## Text extract
Remember when they made people more productive via diplomacy?Remember how administration made cities way larger and made everyone pay their taxes indefinetely?Or how militairy made people pay war taxes? Remember how you could ask the burghers to give you their diplomatic power? :^)

About the same as I remember spending piety in order to secretly convert from the religion I was supposedly pious of to a different religion and keep it hidden ;)

They are all abstractions. Some I like more than others, and I am not a great fan of random stats to leaders in EU4 either. But the points themselves are OK and seriously come on I:R has more management of leaders. So. I am content.
 
It's used for things that are not supposed to be in a ruler's control.
Let's look at EU4:
  • A ruler can use his skill to develop every single piece of land in his realm without investing capital. This also applies to every type of government.
  • A ruler can use his skill to improve technology at a moment's notice.
  • Ruler skill is used to hire generals. No, not to determine their quality to represent an incompetent ruler hiring his family as generals despite they suck at war.
  • Ruler's qualification is also needed for national ideas, which are very similar to technology, just a specialisation of it.
Now let's see the new game Imperator:Rome
  • Used for inventions
  • Used to promote and move pops
  • Used to convert pops
  • Used to make trade routes
The entire mana system has one purpose and one purpose only. It's there so the player can feel the immediate effects of his actions. Peck a button, get some corn.

Your points against how it works in EU4 are not at all points against mana points but rather you not liking the way they are implemented. A system could be designed just as easily to passively use mana or reorganize the relationship between mana and money. You could even make a mana system that is passive using something like sliders so you choose a rate at which and where to invest your mana.
But sure lets belittle anyone who enjoys things you don't.
 
About the same as I remember spending piety in order to secretly convert from the religion I was supposedly pious of to a different religion and keeping it hidden ;)

## Stored rows
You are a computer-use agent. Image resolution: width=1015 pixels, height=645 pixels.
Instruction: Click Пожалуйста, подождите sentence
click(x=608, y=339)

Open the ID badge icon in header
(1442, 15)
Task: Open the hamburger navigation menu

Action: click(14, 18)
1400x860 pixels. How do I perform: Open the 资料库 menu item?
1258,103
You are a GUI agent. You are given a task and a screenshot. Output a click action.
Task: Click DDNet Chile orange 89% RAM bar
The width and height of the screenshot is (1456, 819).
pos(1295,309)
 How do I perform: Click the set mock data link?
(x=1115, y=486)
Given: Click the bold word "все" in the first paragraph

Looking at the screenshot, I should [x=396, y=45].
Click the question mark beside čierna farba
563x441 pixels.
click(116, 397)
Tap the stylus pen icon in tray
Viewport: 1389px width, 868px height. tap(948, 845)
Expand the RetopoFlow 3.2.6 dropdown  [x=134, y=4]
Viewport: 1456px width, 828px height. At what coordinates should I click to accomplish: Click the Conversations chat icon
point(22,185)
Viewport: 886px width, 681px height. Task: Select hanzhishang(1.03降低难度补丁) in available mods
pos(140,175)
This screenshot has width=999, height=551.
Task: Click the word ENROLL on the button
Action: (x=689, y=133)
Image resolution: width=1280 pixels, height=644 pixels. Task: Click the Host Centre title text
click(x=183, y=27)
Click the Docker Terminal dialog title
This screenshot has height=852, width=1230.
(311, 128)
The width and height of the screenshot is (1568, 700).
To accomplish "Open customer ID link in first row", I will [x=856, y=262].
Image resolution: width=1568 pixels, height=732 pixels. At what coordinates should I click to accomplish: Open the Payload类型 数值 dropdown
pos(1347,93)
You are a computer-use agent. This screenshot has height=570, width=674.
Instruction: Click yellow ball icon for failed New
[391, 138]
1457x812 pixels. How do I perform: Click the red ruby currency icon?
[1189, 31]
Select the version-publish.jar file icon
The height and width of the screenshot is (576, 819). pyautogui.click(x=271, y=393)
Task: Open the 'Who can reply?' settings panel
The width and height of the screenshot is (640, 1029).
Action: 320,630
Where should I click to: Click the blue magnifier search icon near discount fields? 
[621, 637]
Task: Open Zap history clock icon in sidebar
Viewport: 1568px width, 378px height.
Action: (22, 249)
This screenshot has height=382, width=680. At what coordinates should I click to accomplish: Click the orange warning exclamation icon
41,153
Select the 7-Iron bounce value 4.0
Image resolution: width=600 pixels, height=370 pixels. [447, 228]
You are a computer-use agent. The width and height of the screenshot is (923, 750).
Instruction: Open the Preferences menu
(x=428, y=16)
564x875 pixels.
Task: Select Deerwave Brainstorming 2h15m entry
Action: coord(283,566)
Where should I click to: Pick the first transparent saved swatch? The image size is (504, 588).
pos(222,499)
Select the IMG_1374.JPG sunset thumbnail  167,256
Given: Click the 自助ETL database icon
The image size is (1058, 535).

## Set of tasks
[a] Rewrite the game-mechanics discussion starting with "They are all" and going on through "suck at war.", changing "generals" to "commanders".
[b] In the game-mechanics discussion, what is said to be the one purpose of the entire mana system?
The listing was taken from a different source.

## Responses in order
[a]
They are all abstractions. Some I like more than others, and I am not a great fan of random stats to leaders in EU4 either. But the points themselves are OK and seriously come on I:R has more management of leaders. So. I am content.
 
It's used for things that are not supposed to be in a ruler's control.
Let's look at EU4:
  • A ruler can use his skill to develop every single piece of land in his realm without investing capital. This also applies to every type of government.
  • A ruler can use his skill to improve technology at a moment's notice.
  • Ruler skill is used to hire commanders. No, not to determine their quality to represent an incompetent ruler hiring his family as commanders despite they suck at war.

[b] It is there so the player can feel the immediate effects of their actions.